What happened last week

  • Friday’s strong labor market data defined the trading week.
  • A bipartisan debt ceiling bill averted the tail default scenario, suspending the debt limit until 2025.
  • Whispers about a pause in Fed policy tightening in June grew louder last week as the central bank enters its blackout period.

What we’re watching this week

  • Not much on the event calendar for this week; intermission ahead of next week’s data that should be huge market catalysts.
  • Pulse on domestic manufacturing sector and business sentiment – continue to monitor trend of jobless claims. 
  • Policy decision out of the Reserve Bank of Australia (RBA) round out the Antipodes as inflation data out of Europe could influence next weeks’ European Central Bank decision.
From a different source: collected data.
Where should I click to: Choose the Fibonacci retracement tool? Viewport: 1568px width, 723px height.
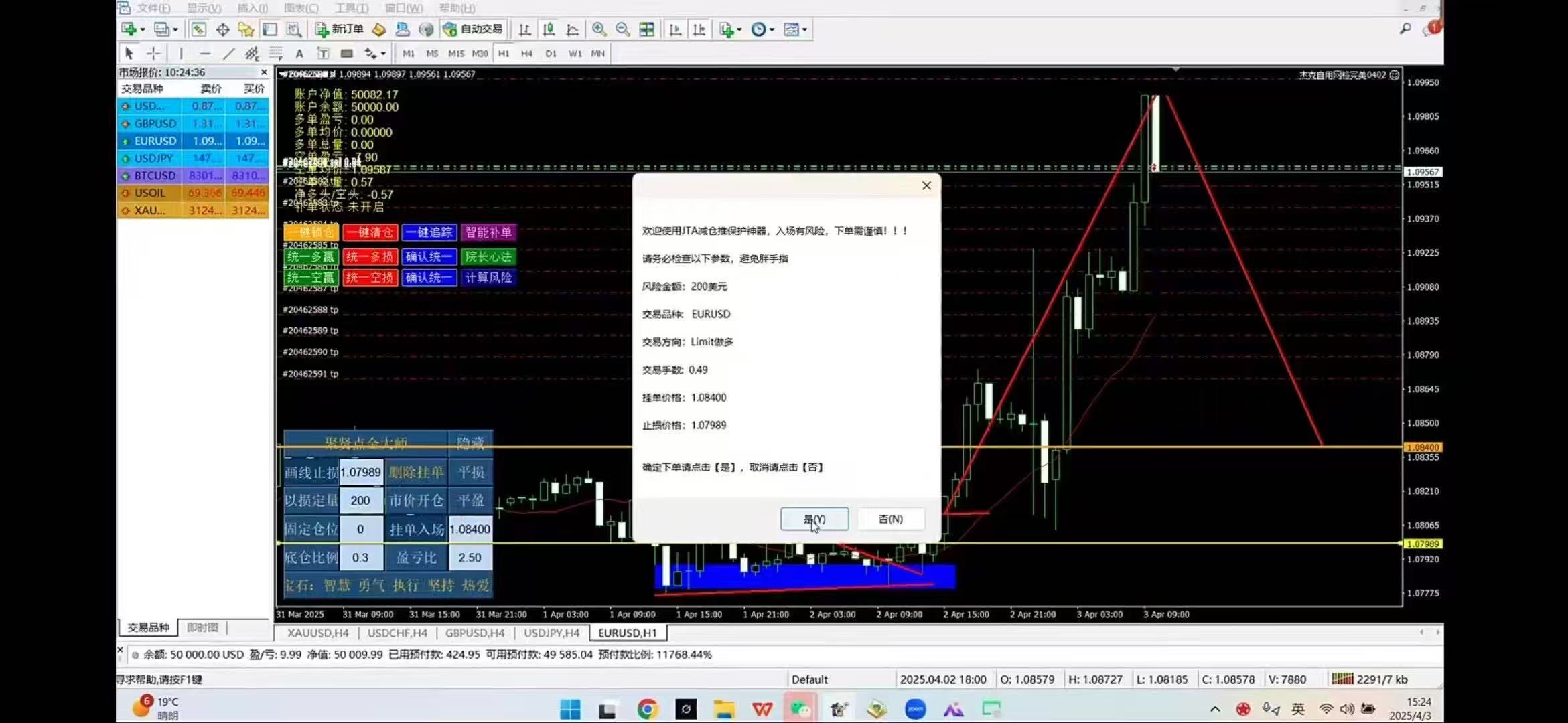[x=275, y=54]
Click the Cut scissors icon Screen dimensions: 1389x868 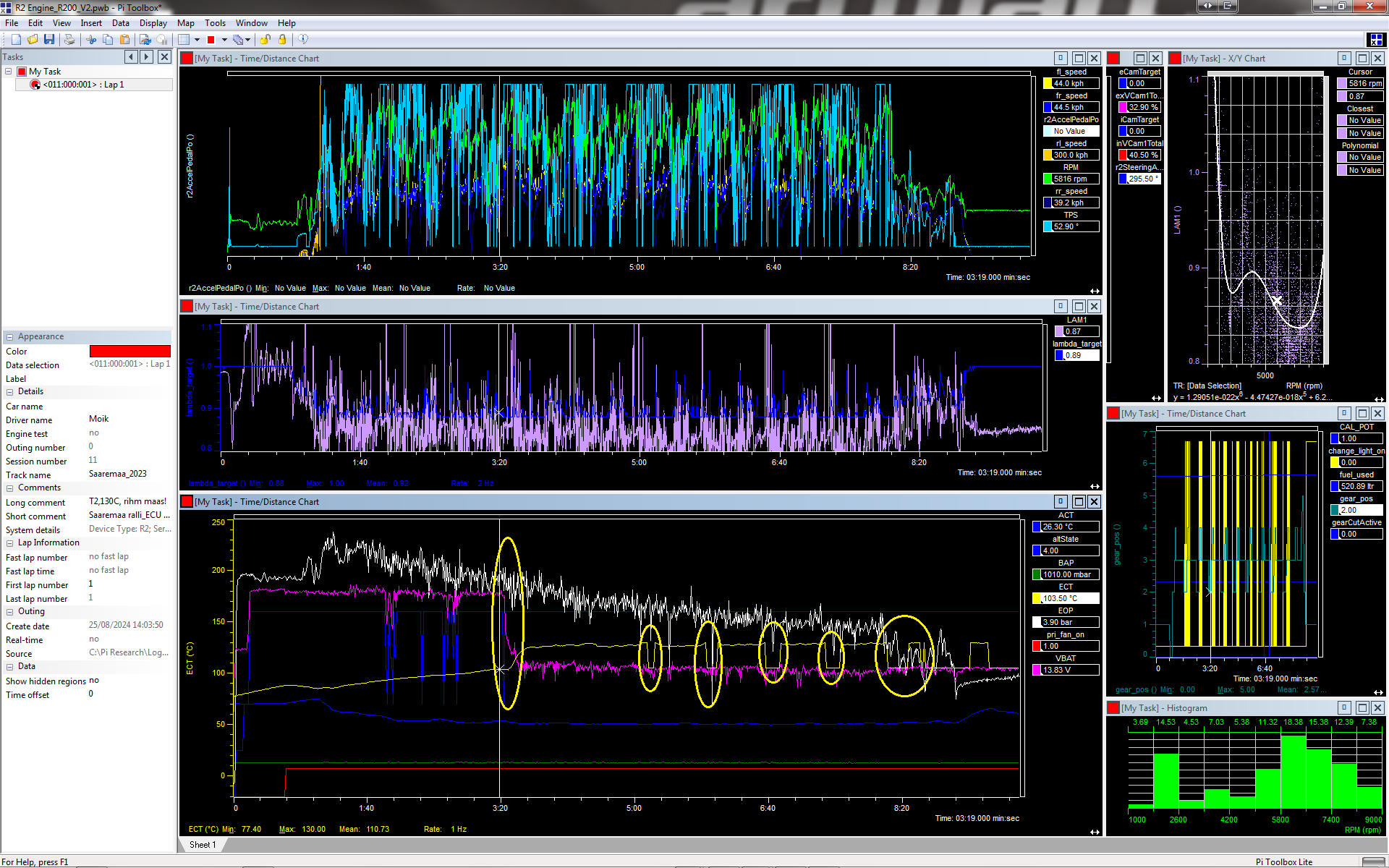[91, 40]
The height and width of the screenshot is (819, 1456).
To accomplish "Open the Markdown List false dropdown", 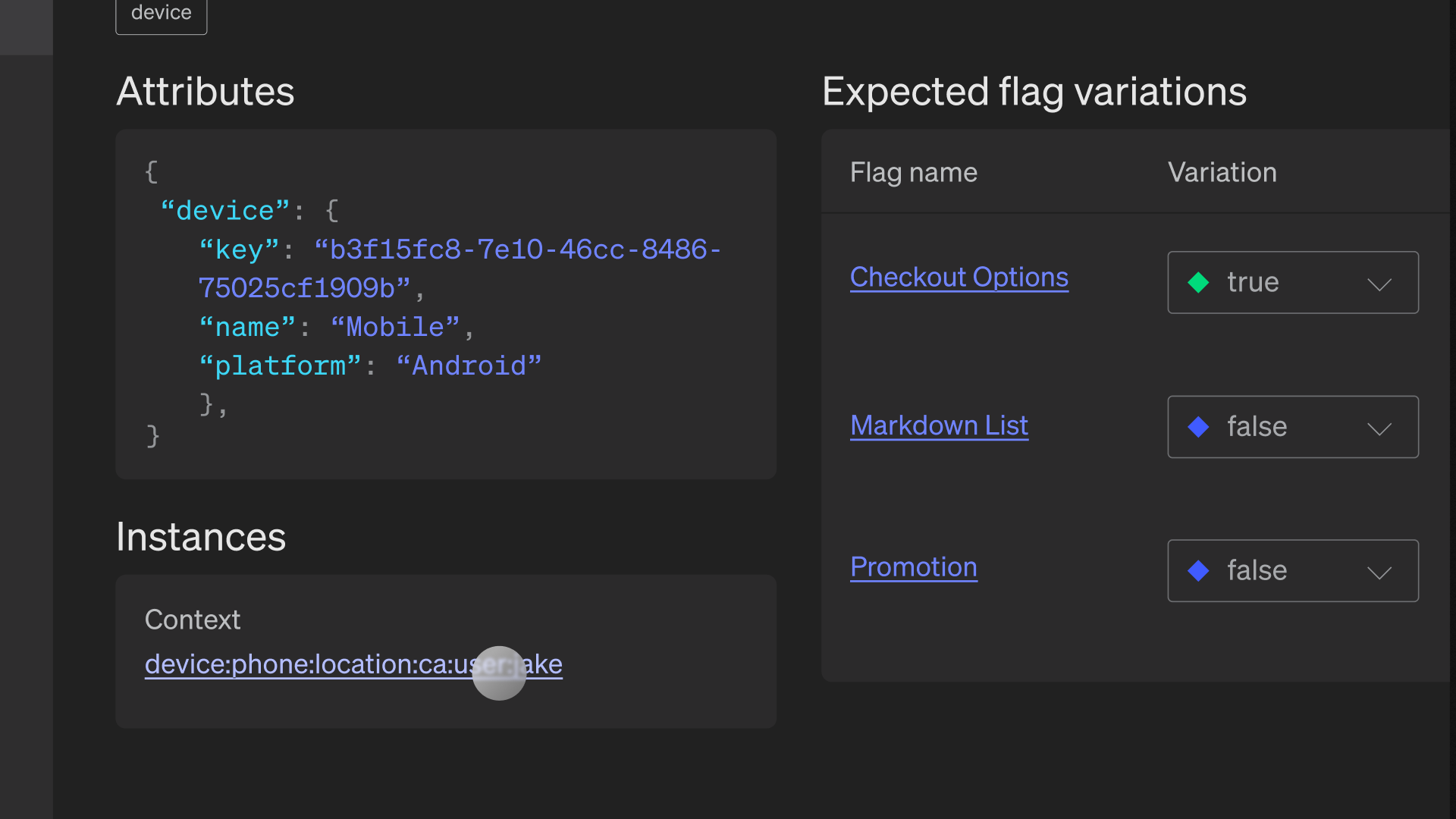I will [1292, 427].
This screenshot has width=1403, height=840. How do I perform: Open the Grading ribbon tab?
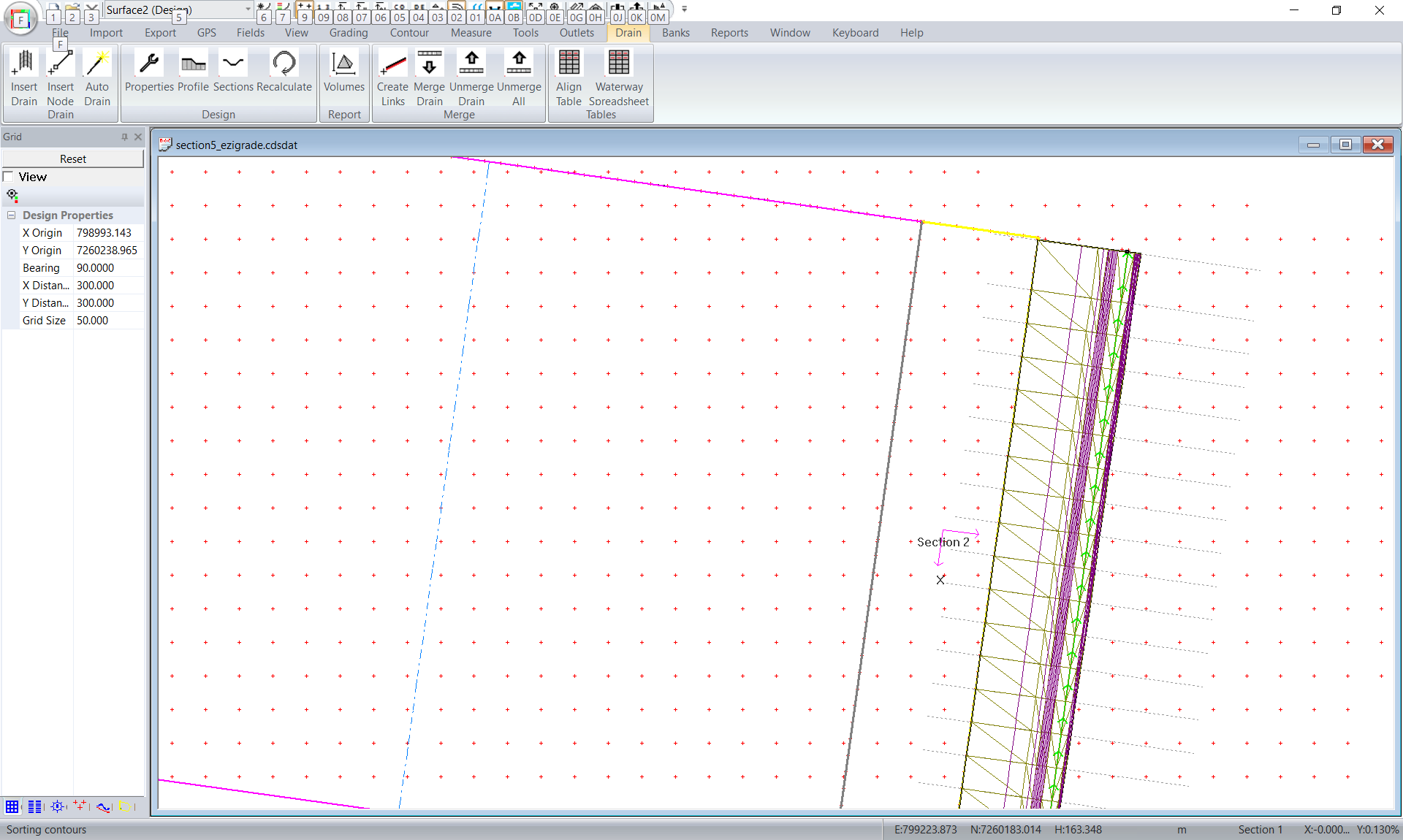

Horizon’s Investment Management Views

The price action on Friday determined the outcome for the whole week. Strong labor market data vaulted domestic small caps over the S&P 500 as investors read resilience in the labor market as a positive signal for future consumption. So long as consumers earn, they will likely spend. That spending is helping to prop up an economy otherwise teetering between “soft landing” and recession. The risk-on spending mood was also boosted by a bipartisan resolution to the debt ceiling impasse and the WSJ’s so-called Fed-whisperer, Nick Timairos, all but confirming a pause in June by the Fed.

We want to emphasize that a Fed on “pause” is not the same as a Fed that’s “done”. The latter has completed the tightening cycle, allowing investors to discount looser policy which reduces market volatility. If the Fed is “paused”, market volatility can increase as the direction of the Fed’s policy remains uncertain; they can just as likely hike or cut interest rates. Markets don’t like uncertainty, especially monetary policy uncertainty. We think that the Fed is erring on the side of caution, pausing in June to get a pulse on the economy. If the strong data continues to come in, the Fed wants to have the optionality to tighten policy once more in July.

We expect a relatively quiet week ahead. This week will feel more like an intermission ahead of next week’s huge macro releases, which include back-to-back CPI and Fed policy decision days. Domestic data is relatively light this week with a few notable gauges of the manufacturing sector (durables & factory orders) and surveys of business sentiment (S&P 500 Index and ISM manufacturing Index). Internationally, we are monitoring the policy decision out of Australia’s central bank and inflation data out of Europe.